(Stored items)
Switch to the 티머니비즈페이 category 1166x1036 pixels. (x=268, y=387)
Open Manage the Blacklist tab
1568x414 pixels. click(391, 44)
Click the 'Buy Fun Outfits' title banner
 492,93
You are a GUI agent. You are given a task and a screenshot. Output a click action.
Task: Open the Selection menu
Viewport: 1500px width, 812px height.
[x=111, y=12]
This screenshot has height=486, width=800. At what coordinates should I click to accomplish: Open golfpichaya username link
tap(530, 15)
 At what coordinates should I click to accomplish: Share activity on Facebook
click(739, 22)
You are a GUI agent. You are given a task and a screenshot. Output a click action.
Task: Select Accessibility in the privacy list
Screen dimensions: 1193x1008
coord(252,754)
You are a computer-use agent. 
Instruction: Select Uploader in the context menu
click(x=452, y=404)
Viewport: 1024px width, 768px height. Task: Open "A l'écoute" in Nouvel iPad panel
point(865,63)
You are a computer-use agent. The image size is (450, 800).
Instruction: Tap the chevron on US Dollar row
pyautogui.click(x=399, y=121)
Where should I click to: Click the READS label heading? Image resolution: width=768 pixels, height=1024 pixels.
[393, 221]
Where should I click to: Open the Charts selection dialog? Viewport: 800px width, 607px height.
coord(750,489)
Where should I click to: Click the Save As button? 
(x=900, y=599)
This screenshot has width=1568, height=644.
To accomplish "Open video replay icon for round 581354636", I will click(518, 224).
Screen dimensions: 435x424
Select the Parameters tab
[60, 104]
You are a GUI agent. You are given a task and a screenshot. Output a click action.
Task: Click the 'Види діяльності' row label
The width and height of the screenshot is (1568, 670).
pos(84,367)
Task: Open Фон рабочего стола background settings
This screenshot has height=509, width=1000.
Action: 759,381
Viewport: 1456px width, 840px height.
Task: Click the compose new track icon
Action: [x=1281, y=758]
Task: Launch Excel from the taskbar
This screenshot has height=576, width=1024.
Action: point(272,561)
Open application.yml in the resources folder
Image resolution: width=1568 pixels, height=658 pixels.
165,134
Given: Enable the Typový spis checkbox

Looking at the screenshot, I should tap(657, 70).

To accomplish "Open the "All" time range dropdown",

* **EXERCISE BRIEF**
Print the data above exactly.

* **COMPLETED EXERCISE**
Switch to the 티머니비즈페이 category 1166x1036 pixels. (x=268, y=387)
Open Manage the Blacklist tab
1568x414 pixels. click(391, 44)
Click the 'Buy Fun Outfits' title banner
 492,93
You are a GUI agent. You are given a task and a screenshot. Output a click action.
Task: Open the Selection menu
Viewport: 1500px width, 812px height.
[x=111, y=12]
This screenshot has height=486, width=800. At what coordinates should I click to accomplish: Open golfpichaya username link
tap(530, 15)
 At what coordinates should I click to accomplish: Share activity on Facebook
click(739, 22)
You are a GUI agent. You are given a task and a screenshot. Output a click action.
Task: Select Accessibility in the privacy list
Screen dimensions: 1193x1008
coord(252,754)
You are a computer-use agent. 
Instruction: Select Uploader in the context menu
click(x=452, y=404)
Viewport: 1024px width, 768px height. Task: Open "A l'écoute" in Nouvel iPad panel
point(865,63)
You are a computer-use agent. The image size is (450, 800).
Instruction: Tap the chevron on US Dollar row
pyautogui.click(x=399, y=121)
Where should I click to: Click the READS label heading? Image resolution: width=768 pixels, height=1024 pixels.
[393, 221]
Where should I click to: Open the Charts selection dialog? Viewport: 800px width, 607px height.
coord(750,489)
Where should I click to: Click the Save As button? 
(x=900, y=599)
This screenshot has width=1568, height=644.
To accomplish "Open video replay icon for round 581354636", I will click(518, 224).
Screen dimensions: 435x424
Select the Parameters tab
[60, 104]
You are a GUI agent. You are given a task and a screenshot. Output a click action.
Task: Click the 'Види діяльності' row label
The width and height of the screenshot is (1568, 670).
pos(84,367)
Task: Open Фон рабочего стола background settings
This screenshot has height=509, width=1000.
Action: 759,381
Viewport: 1456px width, 840px height.
Task: Click the compose new track icon
Action: [x=1281, y=758]
Task: Launch Excel from the taskbar
This screenshot has height=576, width=1024.
Action: point(272,561)
Open application.yml in the resources folder
Image resolution: width=1568 pixels, height=658 pixels.
165,134
Given: Enable the Typový spis checkbox

Looking at the screenshot, I should tap(657, 70).

To accomplish "Open the "All" time range dropdown",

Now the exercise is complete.